Dow Jones adds that the committee also echoed the Group of Seven 's "call for more action to address capacity constraints in oil production. The ministers also promised to look for ways to promote investment in oil production and to conserve energy. They also urged trade ministers to redouble efforts to reach an agreement to lower trade barriers around the world in the Doha round of trade negotiations."

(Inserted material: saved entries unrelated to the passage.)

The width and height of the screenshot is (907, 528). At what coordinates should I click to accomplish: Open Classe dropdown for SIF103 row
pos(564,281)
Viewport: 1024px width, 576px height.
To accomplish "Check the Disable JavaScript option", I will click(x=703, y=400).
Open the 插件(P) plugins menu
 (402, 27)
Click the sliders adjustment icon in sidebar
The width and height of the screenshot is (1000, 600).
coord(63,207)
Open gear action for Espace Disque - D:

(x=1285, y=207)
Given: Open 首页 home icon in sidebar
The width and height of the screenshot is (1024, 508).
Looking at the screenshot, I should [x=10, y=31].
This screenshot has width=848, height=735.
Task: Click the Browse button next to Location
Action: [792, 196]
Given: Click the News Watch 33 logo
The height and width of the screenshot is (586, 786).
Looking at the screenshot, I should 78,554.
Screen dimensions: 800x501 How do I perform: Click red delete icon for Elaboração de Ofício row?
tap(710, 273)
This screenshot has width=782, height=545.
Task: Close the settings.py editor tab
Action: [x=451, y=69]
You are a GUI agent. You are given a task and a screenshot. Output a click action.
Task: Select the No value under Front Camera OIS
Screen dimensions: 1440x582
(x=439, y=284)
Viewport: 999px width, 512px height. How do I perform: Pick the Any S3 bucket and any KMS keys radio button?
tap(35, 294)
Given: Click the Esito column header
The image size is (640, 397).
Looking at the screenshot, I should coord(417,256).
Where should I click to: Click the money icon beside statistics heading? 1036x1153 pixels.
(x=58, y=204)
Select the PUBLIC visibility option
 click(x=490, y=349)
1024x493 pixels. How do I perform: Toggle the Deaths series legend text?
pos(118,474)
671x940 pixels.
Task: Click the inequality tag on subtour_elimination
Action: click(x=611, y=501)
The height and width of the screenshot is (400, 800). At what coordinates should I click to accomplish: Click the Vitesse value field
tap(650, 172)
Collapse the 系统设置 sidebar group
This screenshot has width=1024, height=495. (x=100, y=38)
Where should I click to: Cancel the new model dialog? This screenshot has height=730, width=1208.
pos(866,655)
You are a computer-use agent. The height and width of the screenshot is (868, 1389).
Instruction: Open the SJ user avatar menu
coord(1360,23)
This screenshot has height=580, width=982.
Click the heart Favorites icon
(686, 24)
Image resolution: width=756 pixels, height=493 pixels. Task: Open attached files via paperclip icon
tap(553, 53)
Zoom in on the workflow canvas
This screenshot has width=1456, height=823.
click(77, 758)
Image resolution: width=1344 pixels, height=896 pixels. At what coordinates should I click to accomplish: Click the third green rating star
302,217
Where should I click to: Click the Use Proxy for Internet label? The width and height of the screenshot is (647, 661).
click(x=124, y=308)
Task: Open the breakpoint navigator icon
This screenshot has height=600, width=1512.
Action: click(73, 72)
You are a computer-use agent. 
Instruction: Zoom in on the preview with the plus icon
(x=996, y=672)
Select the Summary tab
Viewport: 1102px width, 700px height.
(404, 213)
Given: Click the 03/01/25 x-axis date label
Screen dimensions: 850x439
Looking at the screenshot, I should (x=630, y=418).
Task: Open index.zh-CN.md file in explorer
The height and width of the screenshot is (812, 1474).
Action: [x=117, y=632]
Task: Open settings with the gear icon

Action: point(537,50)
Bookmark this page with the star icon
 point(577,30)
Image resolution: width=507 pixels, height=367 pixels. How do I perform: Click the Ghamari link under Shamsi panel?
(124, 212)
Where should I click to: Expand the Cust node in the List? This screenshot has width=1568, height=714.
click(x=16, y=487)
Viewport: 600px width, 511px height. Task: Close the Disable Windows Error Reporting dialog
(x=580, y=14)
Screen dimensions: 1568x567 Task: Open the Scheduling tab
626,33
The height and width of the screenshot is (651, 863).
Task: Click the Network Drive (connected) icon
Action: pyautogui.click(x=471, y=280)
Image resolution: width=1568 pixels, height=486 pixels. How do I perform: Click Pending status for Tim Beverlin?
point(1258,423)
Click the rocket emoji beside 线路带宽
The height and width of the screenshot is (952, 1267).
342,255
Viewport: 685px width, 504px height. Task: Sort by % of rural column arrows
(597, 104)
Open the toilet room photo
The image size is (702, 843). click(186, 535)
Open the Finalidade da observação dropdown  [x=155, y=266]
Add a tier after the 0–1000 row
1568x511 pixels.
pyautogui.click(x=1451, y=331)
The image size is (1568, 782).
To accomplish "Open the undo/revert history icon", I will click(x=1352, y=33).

Agence France Presse further reports that "British Chancellor of the Exchequer Gordon Brown said that when the Organization of Petroleum Exporting Countries (OPEC) holds a ministerial meeting June 1 'it must look at its production quotas and it must look at both how we can increase output and refining capacity.' But on Saturday OPEC representative Adnan Shihab-Eldin, in a statement to IMF policymakers here, bluntly reminded consumers that 'the need for appropriate investment is not confined to the upstream (producing) sector but also extends along the entire supply chain, particularly in the downstream (refining) sector.'
Reuters meanwhile writes "France and Britain on Saturday urged the IMF to take a more active role in monitoring the energy markets and their economic impact . The British and French finance ministers also sought to put energy markets firmly on the IMF's radar at a time when work is underway to establish a new framework for the Washington-based lender's economic surveillance operations. Gordon Brown also stressed the impact of oil prices should be part of the IMF's role . [He] said more efforts were needed to improve the quality and transparency of data on oil to ensure markets were well informed, and said this should include more frequent, more relevant, and more comprehensive data on reserves."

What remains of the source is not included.